Could Abacha also have been impervious to Buhari’s righteous counsel in private? The man of integrity has not winked the world any hint to the answer of that very pregnant question. Neither have I chanced on a copy of John Paden’s biography of Muhammadu Buhari to assuage my curiosity. In the off chance that the biography didn’t address the question, then it is fair to expect that Buhari’s memoirs would robustly deal with the subject; otherwise the Daura born general would forever remain a curious quantity to many.
Wouldn’t it be nice to get an idea of Abiola’s impression of his posthumous award? If you think it is, then consider this. I once had a firsthand impression of the great philanthropist a year or so before he entered the presidential race. Nigerian Academy of Science (NAS) was inducting him and another distinguished Nigerian at its annual dinner holding in the Ikeja Sheraton Hotel, Lagos. Abiola arrived the venue about an hour into the programme, accompanied by his bronze complexioned wife, Auntie Doyin. He had the honour to respond on behalf of the inductees. Profusely apologizing for his late arrival, Abiola informed the audience that he and his wife have had to practically tear themselves off their previous engagement to attend the prestigious NAS ceremony, as, in his words, “attendance of such ceremonies cannot be delegated…”. After the annulment of the June 12th election results, Abiola was credited with many quotable quotes, among which was a modified version of his NAS induction introductory remarks: You cannot give a man a haircut in his absence.
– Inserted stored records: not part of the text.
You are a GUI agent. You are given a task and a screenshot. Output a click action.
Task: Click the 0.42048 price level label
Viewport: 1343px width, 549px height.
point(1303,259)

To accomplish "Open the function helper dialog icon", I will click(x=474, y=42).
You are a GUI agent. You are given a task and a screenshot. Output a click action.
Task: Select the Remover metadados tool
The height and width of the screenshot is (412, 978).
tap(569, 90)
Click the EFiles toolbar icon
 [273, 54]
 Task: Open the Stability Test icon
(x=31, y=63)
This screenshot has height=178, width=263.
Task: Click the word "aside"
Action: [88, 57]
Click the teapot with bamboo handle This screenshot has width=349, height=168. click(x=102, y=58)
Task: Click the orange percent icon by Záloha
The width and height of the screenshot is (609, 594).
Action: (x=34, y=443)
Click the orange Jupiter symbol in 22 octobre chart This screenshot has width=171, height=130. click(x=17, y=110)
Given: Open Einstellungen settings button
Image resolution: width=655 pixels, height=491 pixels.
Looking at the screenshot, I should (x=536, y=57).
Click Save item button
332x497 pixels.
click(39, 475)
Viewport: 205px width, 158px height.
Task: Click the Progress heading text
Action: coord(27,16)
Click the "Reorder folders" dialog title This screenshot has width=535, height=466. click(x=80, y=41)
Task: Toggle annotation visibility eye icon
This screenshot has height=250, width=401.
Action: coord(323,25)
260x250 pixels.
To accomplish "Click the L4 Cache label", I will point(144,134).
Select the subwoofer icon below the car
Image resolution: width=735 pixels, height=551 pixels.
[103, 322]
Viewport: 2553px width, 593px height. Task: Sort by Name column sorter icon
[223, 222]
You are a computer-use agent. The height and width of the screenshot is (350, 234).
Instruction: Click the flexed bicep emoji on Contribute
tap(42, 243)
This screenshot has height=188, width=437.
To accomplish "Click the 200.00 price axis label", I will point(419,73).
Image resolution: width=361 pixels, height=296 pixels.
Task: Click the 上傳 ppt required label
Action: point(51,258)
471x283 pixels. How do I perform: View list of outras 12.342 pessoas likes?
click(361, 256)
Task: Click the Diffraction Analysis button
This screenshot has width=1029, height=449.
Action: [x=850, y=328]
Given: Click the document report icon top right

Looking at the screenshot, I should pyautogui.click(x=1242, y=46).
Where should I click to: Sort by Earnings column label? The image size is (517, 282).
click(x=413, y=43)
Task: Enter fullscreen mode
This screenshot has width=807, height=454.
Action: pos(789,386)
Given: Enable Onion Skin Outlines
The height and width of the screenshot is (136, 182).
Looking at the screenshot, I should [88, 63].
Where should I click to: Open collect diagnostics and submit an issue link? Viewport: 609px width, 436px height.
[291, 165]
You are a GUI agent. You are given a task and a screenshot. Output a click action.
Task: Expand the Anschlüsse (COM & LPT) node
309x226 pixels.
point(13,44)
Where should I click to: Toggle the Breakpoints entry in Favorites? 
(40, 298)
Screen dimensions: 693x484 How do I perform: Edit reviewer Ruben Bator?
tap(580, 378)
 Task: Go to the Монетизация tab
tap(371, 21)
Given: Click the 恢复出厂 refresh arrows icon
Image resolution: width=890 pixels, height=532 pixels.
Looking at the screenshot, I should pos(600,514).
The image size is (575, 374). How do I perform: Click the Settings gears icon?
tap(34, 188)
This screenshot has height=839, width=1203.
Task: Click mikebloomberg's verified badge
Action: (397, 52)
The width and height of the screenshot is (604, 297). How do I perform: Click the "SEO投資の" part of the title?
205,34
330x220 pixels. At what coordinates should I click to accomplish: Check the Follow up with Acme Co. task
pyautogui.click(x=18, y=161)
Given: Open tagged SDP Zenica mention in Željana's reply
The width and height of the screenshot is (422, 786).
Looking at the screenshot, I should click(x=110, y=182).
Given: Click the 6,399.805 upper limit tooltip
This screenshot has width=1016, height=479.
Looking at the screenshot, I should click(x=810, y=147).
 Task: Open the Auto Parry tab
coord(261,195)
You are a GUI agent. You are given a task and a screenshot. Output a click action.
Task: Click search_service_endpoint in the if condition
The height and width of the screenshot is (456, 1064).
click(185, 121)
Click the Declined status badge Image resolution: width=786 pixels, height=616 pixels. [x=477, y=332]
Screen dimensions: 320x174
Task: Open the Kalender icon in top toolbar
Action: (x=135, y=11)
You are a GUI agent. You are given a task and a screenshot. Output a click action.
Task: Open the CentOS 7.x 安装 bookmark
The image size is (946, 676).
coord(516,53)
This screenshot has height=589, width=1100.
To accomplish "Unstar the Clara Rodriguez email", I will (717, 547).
Surely, many couldn’t have agreed more with MKO; the man would have preferred the honour of discharging the mandate, which millions of Nigerians freely handed to him; he had made a sing-song of that point during the presidential debates. It was the last wish of a materially accomplished man; but he was sadistically denied. Furthermore, we could well imagine that Buhari’s contemptuous disregard for both the legislature and the judiciary, in addition to his despotic disposition to constructive criticisms in the Fourth republic would vividly rekindle Abiola’s memories of the stillborn Third republic. Therefore, it is safe to conclude that Buhari’s posthumous award to Nigeria’s president that never was could hardly be of any consequence to the man; but an apology is desperately due. The posthumous honour is at best an opportunistic humuor to the late larger-than-life southwestern politician with an eye on 2019.